Я, правда, не выдержала и все равно сказала про завтрашний концерт. Брат тут же заявил, что он бы с радостью сходил, но ему нужно уехать прямо с утра, а она вообще ничего не ответила. Только головой опять кивнула, и все. Ну еще бы — подумаешь, какая важность, мой концерт. Чего тут говорить-то?
Я рано попрощалась и ушла спать, и никто меня не удерживал. Но заснуть никак не получалось. Я все ворочалась, ворочалась, думала то о завтрашнем концерте, то о брате, то о том, какое вообще свинство с их стороны… И о том, что теперь я еще из-за них не высплюсь, а у меня такой важный день… Может быть, я и засыпала на немножко, а потом снова просыпалась все с той же обидой, так бывает, когда долго лежишь в постели, все путается, голова становится мутной, и уже непонятно, что, где и как.

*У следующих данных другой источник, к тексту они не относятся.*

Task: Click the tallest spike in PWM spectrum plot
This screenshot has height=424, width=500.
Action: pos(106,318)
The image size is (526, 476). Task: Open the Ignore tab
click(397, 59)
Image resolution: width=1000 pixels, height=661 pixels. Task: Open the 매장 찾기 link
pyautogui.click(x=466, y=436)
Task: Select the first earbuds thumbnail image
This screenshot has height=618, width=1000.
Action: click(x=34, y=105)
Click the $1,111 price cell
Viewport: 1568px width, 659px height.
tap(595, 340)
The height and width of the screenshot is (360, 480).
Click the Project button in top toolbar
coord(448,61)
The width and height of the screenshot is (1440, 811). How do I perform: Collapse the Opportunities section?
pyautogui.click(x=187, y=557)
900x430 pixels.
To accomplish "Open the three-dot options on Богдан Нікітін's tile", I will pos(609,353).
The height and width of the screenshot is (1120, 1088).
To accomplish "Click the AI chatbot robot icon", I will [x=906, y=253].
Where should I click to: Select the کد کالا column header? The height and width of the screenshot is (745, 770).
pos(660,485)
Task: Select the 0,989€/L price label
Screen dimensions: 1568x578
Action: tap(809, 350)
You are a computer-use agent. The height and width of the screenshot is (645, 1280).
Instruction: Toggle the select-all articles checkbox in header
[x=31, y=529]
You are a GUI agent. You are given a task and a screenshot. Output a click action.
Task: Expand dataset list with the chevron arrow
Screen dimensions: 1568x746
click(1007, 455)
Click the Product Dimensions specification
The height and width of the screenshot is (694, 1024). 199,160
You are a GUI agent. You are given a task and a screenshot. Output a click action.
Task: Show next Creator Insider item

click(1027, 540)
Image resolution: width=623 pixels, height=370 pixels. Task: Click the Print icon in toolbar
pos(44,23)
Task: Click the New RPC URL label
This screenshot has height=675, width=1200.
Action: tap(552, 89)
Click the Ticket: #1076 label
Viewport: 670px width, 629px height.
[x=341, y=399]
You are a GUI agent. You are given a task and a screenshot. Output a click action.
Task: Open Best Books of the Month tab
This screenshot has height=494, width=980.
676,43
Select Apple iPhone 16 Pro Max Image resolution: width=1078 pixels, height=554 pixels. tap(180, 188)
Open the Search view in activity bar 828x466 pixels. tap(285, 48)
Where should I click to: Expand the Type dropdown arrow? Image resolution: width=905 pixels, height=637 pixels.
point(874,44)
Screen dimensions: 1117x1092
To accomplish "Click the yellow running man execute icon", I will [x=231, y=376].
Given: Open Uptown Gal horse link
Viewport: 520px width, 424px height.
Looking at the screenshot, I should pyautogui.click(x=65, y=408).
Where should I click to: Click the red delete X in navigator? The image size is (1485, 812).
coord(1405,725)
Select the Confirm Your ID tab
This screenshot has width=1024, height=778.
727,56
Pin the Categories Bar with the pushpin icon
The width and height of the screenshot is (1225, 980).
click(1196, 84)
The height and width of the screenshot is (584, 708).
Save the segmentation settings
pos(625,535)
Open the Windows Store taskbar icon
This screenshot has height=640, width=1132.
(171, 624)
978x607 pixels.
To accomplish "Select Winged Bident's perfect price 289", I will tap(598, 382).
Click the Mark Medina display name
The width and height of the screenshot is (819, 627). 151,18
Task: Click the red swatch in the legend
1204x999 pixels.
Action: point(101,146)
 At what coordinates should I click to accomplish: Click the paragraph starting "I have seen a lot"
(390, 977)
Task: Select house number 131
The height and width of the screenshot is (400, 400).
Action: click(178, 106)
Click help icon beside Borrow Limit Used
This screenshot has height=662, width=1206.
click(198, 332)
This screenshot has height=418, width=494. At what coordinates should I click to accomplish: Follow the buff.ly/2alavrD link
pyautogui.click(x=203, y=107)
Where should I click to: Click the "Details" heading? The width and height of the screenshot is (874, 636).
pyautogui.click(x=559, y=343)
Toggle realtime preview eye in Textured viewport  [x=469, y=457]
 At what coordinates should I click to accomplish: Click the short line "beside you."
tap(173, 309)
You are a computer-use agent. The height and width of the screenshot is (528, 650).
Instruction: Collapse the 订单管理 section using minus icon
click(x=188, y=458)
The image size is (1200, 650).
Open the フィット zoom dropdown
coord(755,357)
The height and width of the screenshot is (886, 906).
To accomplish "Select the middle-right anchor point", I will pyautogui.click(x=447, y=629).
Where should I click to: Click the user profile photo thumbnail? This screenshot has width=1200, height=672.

А потом мне захотелось пить. Я встала и пошла вниз, в кухню, потому что у меня-то нет ни чайника с водой, ни своей ванной рядом, как у Лины, ничего. Никто никогда обо мне не заботится, и тапки свои в темноте я тоже не нашла.
Я спустилась по нашей длиннющей лестнице, которая — странное дело — ни разу не скрипнула у меня под ногой, повернула в коридор по направлению к кухне… Дверь была не закрыта, и там все еще горел свет, и было слышно, как эти двое говорят, говорят… О чем можно столько разговаривать? И тут, услыхав, о чем именно они говорили, я как-то сразу, рывком, стряхнула остатки сна, полностью пришла в себя и замерла, прямо-таки застыла на месте, даже не успев опустить на пол поднятую для очередного шага ногу. Они говорили обо мне.
— Смешная такая, — расслышала я голос брата. — Саксофон этот. Кстати, у нее совсем неплохо получается. Может, ты все-таки сходишь к ней на концерт?
— Ох, ну ты-то еще что, — ответила она. Слышно было, как она вздыхает. — Не начинай. Конечно, по-хорошему надо бы. Но ты же знаешь — сил моих нет на это. Свет, шум, детей целая толпа, я просто не выдержу там два часа, я ж уже не молоденькая. Если б еще только ее одну послушать, я бы выдержала, а так… Нет, не могу, я не для этого.
— Да, ты уж точно для другого. Кстати, как у вас с этим другим-то? — Он сделал многозначительную паузу. — Ты ей уже сказала?
— Нет. — Снова тяжелый вздох, пауза. — Нет, не сказала пока.
— Напрасно, мне кажется. Пора бы уже. Чего ты ждешь?
— Да ничего я не жду. — Теперь она говорила быстро, раздраженно и одновременно виновато, как бы оправдываясь. Я никогда не слышала у нее такого тона. — Ничего не жду. Чего тут ждать-то? Просто… Я не могу. Ну не могу, и все. Думаешь, это легко — сказать такое ребенку?
— Думаю, нелегко. Ну а какие у тебя варианты? Других-то все равно нет. И не такой уж она и ребенок, между прочим.
— Да, но все равно… Я все жду, может, как-то… Хотя ничего, конечно, тут быть не может. Что есть, то и есть. Но мне страшно.
— Так дальше только еще хуже будет. Она уже большая…
— Даже слишком.
— Ну вот. А если она узнает откуда-нибудь еще?
— И этого я тоже боюсь. Очень боюсь. Тогда вообще конец.
— Можно подумать, его не будет — так или иначе.
— Не говори… Но ты и меня пойми — так ли, иначе ли, какая ни есть — это все равно мой ребенок. Я ее вырастила, я ничего не могу с этим поделать. Я только не понимаю, не могу понять, хоть убей — как вообще могло так получиться? Откуда? Это какая-то ошибка…
— Теперь-то какая разница? Надо жить с тем, что есть.
— Так я и живу. Мы живем. Но как я могу ее вот так взять — и оторвать? Ведь если я ей скажу, никакого другого пути не будет. И что? И куда? Дальше-то что?
— А что — никаких… Тут у вас, в округе, нет совсем никого, кто бы…
— Может, и есть. Откуда я знаю? Не хватало мне еще самой их искать. И потом, как ты себе это представляешь — своими руками вот так взять и отдать им ребенка?